Hypothétiques trous blancs
Les trous blancs, appelés aussi fontaines blanches, dont l’existence est très hypothétique, sont la version temporellement inverse des trous noirs ; ils ont un anti-horizon des événements qui marque la limite d’une région dans laquelle rien ne peut jamais entrer. Autrement dit, au lieu d’avaler la matière, celle-ci ne peut que se déplacer vers l’extérieur. Pour le cofondateur de la gravité quantique à boucles Carlo Rovelli, qui a consacré son dernier ouvrage à ceux que l’on appelle les petits frères des trous noirs, «
les trous blancs seraient le destin ultime des trous noirs ». Selon Jean-Pierre Luminet, «
pour des raisons de symétrie, il est envisagé des sortes d’inverses temporels des trous noirs que sont ces trous blancs, lesquels seraient des jaillissements spontanés d’énergie.

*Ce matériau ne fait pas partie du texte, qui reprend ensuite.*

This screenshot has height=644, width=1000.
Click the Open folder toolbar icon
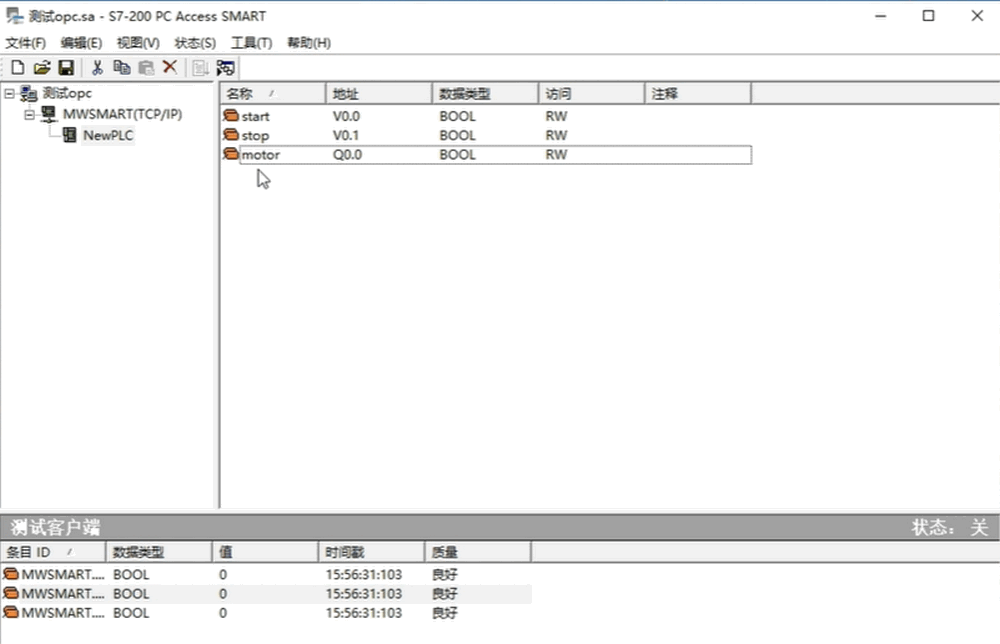[x=42, y=68]

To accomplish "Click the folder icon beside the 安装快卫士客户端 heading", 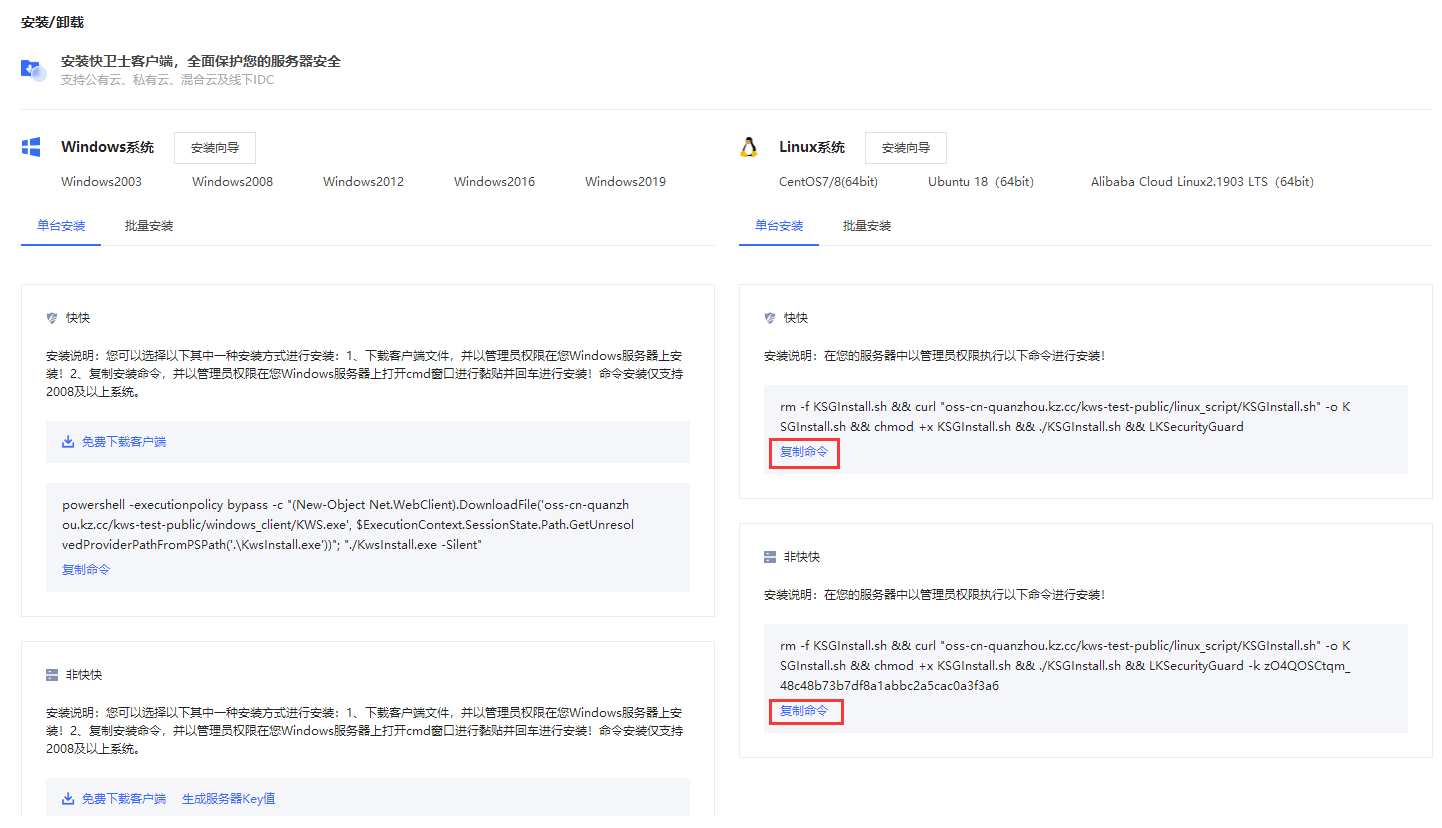I will coord(34,69).
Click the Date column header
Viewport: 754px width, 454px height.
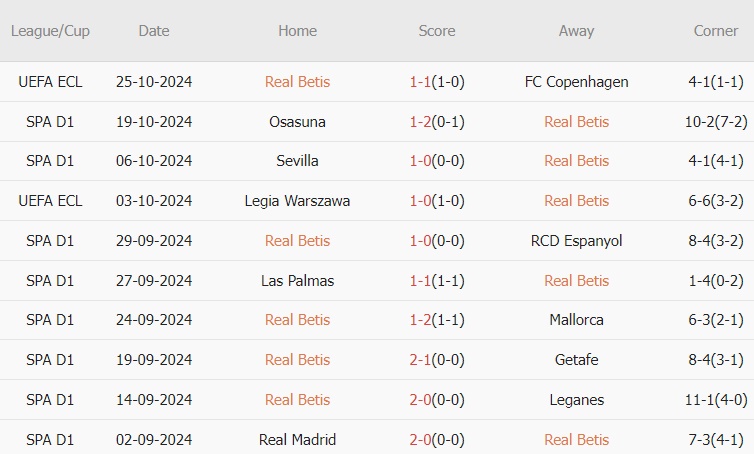click(154, 31)
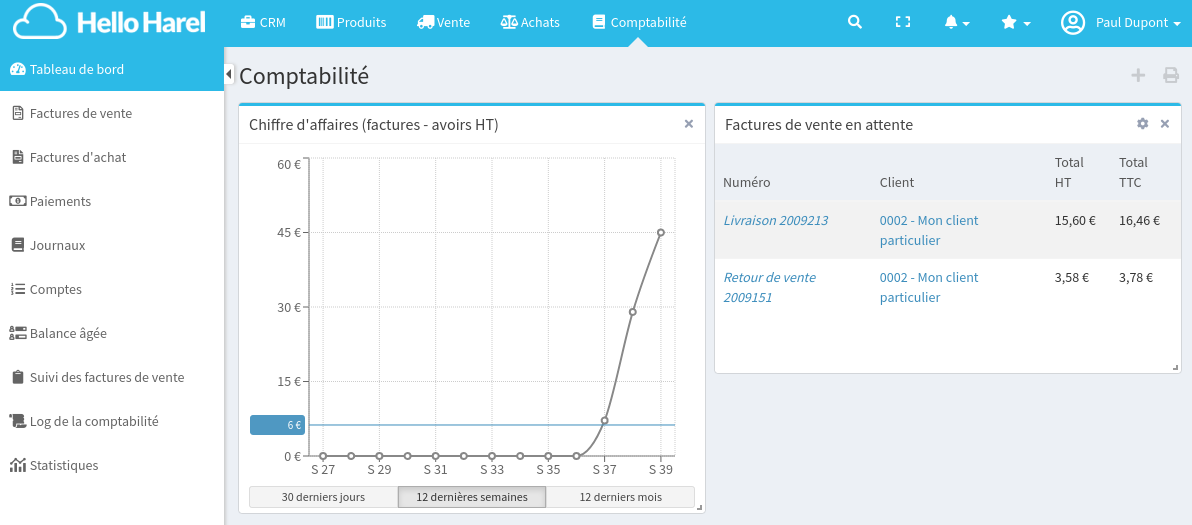Click the add widget plus icon
This screenshot has width=1192, height=525.
coord(1138,75)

Les deux seraient reliés par ces mystérieux et fascinants trous de ver hypothétiques avec l’idée que si l’on pouvait plonger dans un trou noir sans rester coincé dedans, puis emprunter un trou de ver et ressortir par un trou blanc, nous aurions trouvé des raccourcis pour voyager dans l’espace et le temps en s’affranchissant des contraintes de la vitesse de la lumière… » Absolument vertigineux ! Cette conception philosophiquement inverse à l’idée première du puits sans fond repousse un peu plus loin les limites de la réalité…

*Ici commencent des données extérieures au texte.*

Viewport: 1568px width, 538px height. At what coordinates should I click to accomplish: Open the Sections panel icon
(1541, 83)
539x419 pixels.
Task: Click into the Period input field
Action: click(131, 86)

Historique : la première photo d’un trou noir.
Le 10 avril 2019 est une date majeure dans l’histoire des sciences, avec la première véritable photographie d’un trou noir. Cette image inédite du supermassif M87* (au centre de
la galaxie Messier 87, à 53 millions d’années lumière de la Terre) et de son disque d’accrétion a apporté la preuve quasi définitive de l’existence de ces objets cosmiques. Ce cliché montrant un œil noir couronné d’un anneau de lumière jaune orangé à la fois flou et asymétrique est le résultat d’un travail international du consortium Event Horizon Telescope (EHT). Pour l’obtenir, huit radiotélescopes répartis à travers le globe (États-Unis, France, Groenland, Antarctique, Hawaï, Chili, Mexique, Espagne) ont été mis en réseau afin
de créer un immense et extraordinaire télescope virtuel de 10 000 kilomètres – soit environ le diamètre de la Terre !
Les portes de l’insaisissable
Autre question intéressante, les trous noirs ont-ils un fond, et que renferment-ils exactement ? Pour le comprendre théoriquement (puisque l’exploration de ce gouffre est impossible), la théorie d’Einstein n’est pas adaptée, il faut intégrer les lois de la physique quantique. «
Cela a donné un regain extraordinaire à la recherche scientifique mais le problème réside dans le fait que les deux théories sont incompatibles », nous éclaire le spécialiste mondial des trous noirs Jean-Pierre Luminet, auteur du pédagogique
Les trous noirs en 100 questions. «
Chacune marche très bien pour décrire les phénomènes dans leurs domaines respectifs. Quand on veut les unifier, c’est une catastrophe théorique, appelée le “paradoxe de l’information”. » Le rêve de la physique de ce siècle serait d’élaborer une théorie de gravitation quantique qui réunirait les deux. La science est loin d’avoir résolu ce mystère qui repousse toujours un peu plus loin les limites de la compréhension.
«
Maelströms cosmiques emportant dans leur ronde matière, espace et temps, machines à produire de l’énergie, pièges à information, voire portes de passage vers d’autres univers, les trous noirs touchent aux fondements mêmes de nos conceptions sur la nature du monde et des choses », écrit-il également. Au-delà de l’astrophysique, les trous noirs conduisent à nous interroger sur notre propre nature humaine transcendante, sur l’origine et le sens de l’existence… «
Jusqu’au XVIIIe siècle, la science s’appelait la philosophie naturelle, c’était une branche de la philosophie parce qu’elle soulève de profondes questions, souligne encore Jean-Pierre Luminet.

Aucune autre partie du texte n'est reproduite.